Your objective. Reproduce the listing word for word, starting at the line containing "Switch to the 收藏夹" and ending after the line containing "point(400,129)".

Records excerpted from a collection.
______
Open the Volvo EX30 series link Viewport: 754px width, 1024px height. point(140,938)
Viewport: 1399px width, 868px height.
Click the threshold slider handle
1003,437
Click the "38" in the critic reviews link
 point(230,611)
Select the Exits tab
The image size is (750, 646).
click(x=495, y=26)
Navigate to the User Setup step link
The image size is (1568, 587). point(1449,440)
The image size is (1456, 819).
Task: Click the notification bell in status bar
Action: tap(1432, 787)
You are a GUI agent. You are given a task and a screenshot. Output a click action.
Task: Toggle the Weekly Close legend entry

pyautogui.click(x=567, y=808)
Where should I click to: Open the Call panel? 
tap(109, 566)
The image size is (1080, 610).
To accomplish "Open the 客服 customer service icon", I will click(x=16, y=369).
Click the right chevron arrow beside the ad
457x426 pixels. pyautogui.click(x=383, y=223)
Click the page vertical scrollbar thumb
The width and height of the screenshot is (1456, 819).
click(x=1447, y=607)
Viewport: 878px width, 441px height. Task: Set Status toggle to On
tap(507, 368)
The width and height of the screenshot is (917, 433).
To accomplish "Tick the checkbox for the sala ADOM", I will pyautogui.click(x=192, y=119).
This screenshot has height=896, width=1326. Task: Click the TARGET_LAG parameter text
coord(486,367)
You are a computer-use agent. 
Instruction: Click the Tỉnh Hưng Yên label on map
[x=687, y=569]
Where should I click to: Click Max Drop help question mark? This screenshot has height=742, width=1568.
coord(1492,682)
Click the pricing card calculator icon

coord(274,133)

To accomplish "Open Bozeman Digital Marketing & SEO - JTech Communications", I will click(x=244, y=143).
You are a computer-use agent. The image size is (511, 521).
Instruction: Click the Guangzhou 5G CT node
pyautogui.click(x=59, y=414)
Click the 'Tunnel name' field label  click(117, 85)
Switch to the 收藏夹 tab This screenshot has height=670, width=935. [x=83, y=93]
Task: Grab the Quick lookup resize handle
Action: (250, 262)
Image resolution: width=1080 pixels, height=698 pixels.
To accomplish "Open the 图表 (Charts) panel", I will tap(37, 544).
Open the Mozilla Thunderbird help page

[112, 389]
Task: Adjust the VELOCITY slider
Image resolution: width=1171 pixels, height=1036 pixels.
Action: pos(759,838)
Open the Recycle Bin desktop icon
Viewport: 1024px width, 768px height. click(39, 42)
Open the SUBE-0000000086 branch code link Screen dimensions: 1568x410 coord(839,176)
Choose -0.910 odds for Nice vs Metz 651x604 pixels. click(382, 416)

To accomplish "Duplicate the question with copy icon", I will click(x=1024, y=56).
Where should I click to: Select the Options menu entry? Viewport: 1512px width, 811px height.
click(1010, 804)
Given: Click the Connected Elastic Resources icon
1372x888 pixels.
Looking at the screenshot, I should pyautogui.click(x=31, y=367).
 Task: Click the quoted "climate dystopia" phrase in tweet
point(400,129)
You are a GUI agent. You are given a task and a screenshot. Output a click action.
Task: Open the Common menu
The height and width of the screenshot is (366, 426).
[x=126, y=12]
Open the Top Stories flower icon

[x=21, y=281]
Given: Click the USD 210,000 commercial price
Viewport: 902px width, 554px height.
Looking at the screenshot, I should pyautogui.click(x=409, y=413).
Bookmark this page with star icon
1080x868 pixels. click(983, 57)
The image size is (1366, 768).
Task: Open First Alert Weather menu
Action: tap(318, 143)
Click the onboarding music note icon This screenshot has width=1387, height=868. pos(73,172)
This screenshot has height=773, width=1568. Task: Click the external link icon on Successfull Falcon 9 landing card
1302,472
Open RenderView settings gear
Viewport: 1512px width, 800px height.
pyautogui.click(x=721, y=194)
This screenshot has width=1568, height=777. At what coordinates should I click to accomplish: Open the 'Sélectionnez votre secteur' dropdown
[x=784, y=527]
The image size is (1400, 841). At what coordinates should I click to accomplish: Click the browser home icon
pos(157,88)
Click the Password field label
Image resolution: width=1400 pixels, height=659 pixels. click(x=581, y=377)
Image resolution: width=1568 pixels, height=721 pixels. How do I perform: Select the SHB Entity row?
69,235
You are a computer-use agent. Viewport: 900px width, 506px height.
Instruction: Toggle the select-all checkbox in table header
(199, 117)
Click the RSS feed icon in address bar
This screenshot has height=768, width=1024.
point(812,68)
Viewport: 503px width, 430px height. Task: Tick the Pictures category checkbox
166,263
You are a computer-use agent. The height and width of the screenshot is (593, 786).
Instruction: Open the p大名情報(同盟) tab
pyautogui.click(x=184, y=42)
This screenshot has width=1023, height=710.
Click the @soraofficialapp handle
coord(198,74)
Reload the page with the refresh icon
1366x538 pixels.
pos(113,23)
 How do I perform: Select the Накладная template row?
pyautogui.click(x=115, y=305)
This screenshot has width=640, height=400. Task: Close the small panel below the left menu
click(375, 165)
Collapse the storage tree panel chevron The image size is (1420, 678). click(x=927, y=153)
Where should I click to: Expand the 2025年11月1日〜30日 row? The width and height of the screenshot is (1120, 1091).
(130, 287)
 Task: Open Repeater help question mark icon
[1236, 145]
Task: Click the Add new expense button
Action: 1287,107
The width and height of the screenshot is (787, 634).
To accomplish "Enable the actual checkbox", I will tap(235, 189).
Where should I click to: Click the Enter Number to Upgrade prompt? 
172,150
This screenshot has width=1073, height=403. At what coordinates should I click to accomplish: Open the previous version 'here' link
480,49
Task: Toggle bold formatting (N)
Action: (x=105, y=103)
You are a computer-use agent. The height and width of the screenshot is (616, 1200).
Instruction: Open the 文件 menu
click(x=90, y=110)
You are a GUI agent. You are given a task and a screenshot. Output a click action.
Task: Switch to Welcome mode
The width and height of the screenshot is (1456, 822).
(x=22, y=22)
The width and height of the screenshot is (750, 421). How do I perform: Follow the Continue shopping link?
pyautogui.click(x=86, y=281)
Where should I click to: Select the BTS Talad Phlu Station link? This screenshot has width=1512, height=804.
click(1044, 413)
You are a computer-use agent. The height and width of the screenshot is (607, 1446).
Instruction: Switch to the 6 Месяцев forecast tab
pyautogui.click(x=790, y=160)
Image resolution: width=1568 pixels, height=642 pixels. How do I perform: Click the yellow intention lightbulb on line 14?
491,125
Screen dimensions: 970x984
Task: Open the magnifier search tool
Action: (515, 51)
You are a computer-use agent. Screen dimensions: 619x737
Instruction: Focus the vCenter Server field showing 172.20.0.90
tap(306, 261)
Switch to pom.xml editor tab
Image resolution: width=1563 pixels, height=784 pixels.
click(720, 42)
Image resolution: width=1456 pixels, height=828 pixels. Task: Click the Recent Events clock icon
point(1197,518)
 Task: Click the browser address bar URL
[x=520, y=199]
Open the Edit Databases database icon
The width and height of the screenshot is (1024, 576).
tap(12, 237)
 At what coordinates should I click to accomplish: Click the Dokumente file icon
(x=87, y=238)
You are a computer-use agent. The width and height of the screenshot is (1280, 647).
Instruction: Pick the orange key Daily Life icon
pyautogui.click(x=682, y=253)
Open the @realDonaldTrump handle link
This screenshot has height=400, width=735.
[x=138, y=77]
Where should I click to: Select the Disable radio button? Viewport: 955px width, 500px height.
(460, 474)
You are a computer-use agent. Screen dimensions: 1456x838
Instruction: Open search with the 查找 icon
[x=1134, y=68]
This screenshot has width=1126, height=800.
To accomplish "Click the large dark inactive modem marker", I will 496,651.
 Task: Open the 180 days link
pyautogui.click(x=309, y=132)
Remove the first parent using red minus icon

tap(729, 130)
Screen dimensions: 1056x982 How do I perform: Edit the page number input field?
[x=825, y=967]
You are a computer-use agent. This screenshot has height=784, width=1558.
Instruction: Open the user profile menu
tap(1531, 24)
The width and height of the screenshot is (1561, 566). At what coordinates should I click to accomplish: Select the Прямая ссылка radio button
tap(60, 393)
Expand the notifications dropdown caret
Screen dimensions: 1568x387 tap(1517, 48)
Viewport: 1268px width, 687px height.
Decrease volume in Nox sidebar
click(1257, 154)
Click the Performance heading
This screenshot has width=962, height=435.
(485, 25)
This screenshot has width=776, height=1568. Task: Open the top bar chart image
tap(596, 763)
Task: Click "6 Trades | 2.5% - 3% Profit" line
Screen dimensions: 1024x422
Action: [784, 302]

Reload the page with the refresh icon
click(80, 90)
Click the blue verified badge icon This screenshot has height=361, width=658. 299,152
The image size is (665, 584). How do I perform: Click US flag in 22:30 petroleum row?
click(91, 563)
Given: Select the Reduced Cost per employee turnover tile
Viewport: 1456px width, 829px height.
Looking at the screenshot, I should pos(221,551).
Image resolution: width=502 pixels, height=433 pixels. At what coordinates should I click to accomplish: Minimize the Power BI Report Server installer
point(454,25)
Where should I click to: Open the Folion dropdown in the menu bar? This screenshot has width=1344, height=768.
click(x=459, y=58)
______
Expected answer.
Switch to the 收藏夹 tab This screenshot has height=670, width=935. [x=83, y=93]
Task: Grab the Quick lookup resize handle
Action: (250, 262)
Image resolution: width=1080 pixels, height=698 pixels.
To accomplish "Open the 图表 (Charts) panel", I will tap(37, 544).
Open the Mozilla Thunderbird help page

[112, 389]
Task: Adjust the VELOCITY slider
Image resolution: width=1171 pixels, height=1036 pixels.
Action: pos(759,838)
Open the Recycle Bin desktop icon
Viewport: 1024px width, 768px height. click(39, 42)
Open the SUBE-0000000086 branch code link Screen dimensions: 1568x410 coord(839,176)
Choose -0.910 odds for Nice vs Metz 651x604 pixels. click(382, 416)

To accomplish "Duplicate the question with copy icon", I will click(x=1024, y=56).
Where should I click to: Select the Options menu entry? Viewport: 1512px width, 811px height.
click(1010, 804)
Given: Click the Connected Elastic Resources icon
1372x888 pixels.
Looking at the screenshot, I should pyautogui.click(x=31, y=367).
 Task: Click the quoted "climate dystopia" phrase in tweet
point(400,129)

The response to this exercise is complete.